Impact of FMS-like tyrosine kinase 3 inhibitor maintenance on post-transplant outcomes in acute myeloid leukemia with FMS-like tyrosine kinase 3 mutations: a real-world German registry analysis highlighting sorafenib.

FLT3-mutation occurs in 25-30% of AML and confers high relapse risk and inferior survival. Allogeneic hematopoietic cell transplantation (allo-HCT) offers curative potential, yet relapse remains a major post-transplant challenge. Maintenance therapy with FLT3 inhibitors (FLT3i) after allo-HCT has emerged as a promising strategy, but real-world evidence remains limited. This study aimed to assess the impact of FLT3i maintenance on transplant outcomes.
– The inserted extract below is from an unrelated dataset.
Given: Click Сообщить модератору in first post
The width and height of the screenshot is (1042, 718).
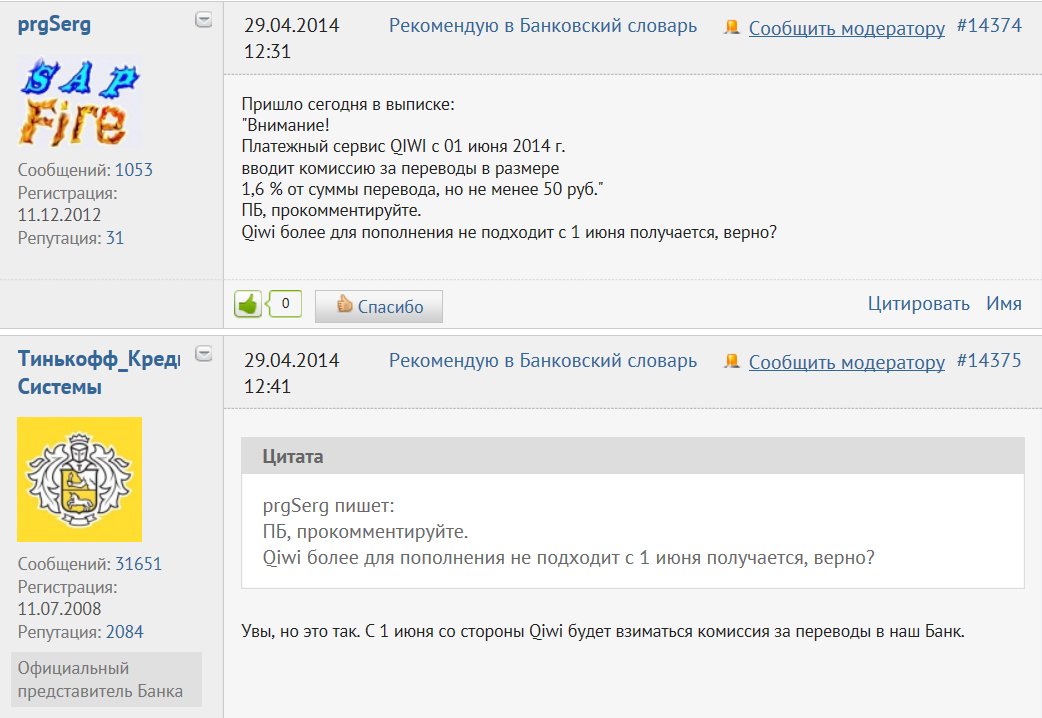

We analyzed 523 adults with FLT3-ITD AML in first complete remission who underwent allo-HCT between 2011 and 2023 in 13 German transplant centers participating in the national DRST registry; 22% received FLT3i maintenance (sorafenib 49%, midostaurin 37%, gilteritinib 5%, unknown 9%). In multivariable analyses (MVA), FLT3i maintenance improved OS (HR 2.25, 95% CI [1.28; 3.95], p=0.005), RFS (HR 1.72, 95% CI [1.05; 2.81], p=0.030), non-relapse mortality (HR 3.62, 95% CI [1.08; 12.11], p=0.037), and GVHD- and relapse-free survival (HR 1.59, 95% CI [1.06; 2.40], p=0.025). The cumulative incidence of relapse did not differ. In univariate analyses (UVA), OS benefits were observed in MRD-positive (HR 2.35, 95% CI [1.04; 5.31], p=0.025) and MRD-negative patients (HR 2.64, 95% CI [1.05; 6.68], p=0.020. Sorafenib maintenance (n=50) demonstrated superior efficacy with 5-year OS of 85% versus 62% (HR 2.979, p=0.0045) and RFS of 84% versus 55% (HR 2.771, p=0.0043) compared to no maintenance. These real-world findings, while limited by the retrospective design and potential selection bias, align with randomized trial data and support the use of FLT3i maintenance as part of post-transplant care for FLT3-ITD AML.